[Saved data entries]
*** Begin section ***

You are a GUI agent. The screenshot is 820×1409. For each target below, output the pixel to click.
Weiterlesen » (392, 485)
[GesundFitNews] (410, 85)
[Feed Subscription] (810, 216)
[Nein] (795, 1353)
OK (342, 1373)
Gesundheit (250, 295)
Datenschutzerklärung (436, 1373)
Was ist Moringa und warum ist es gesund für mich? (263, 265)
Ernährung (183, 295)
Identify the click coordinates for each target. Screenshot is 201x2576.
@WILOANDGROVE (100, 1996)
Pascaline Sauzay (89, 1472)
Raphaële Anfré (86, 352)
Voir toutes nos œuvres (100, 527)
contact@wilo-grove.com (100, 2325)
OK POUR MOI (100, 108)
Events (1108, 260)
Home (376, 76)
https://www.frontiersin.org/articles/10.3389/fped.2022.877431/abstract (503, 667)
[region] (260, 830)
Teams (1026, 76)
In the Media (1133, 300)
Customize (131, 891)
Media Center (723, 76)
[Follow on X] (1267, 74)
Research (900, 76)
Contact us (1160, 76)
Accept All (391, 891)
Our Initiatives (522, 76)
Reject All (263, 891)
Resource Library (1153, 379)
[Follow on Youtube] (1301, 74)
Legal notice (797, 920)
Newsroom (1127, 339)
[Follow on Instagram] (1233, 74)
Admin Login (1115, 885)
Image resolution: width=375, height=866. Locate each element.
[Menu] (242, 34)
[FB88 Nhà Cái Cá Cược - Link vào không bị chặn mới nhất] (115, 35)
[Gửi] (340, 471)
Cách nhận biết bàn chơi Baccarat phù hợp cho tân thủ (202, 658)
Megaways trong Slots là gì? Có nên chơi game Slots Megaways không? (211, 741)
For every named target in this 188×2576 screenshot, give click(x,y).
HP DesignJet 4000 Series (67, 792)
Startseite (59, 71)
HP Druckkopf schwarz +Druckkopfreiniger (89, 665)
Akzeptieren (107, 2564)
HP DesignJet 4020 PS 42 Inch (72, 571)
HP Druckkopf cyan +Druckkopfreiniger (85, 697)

*** End section ***

* **TASK REQUIREMENTS**: Retype, exactly and in full, the lines above from the one containing "[Feed Subscription] (810, 216)" through the one containing "Raphaële Anfré (86, 352)".

* **OUTPUT FOR THIS TASK**:
[Feed Subscription] (810, 216)
[Nein] (795, 1353)
OK (342, 1373)
Gesundheit (250, 295)
Datenschutzerklärung (436, 1373)
Was ist Moringa und warum ist es gesund für mich? (263, 265)
Ernährung (183, 295)
Identify the click coordinates for each target. Screenshot is 201x2576.
@WILOANDGROVE (100, 1996)
Pascaline Sauzay (89, 1472)
Raphaële Anfré (86, 352)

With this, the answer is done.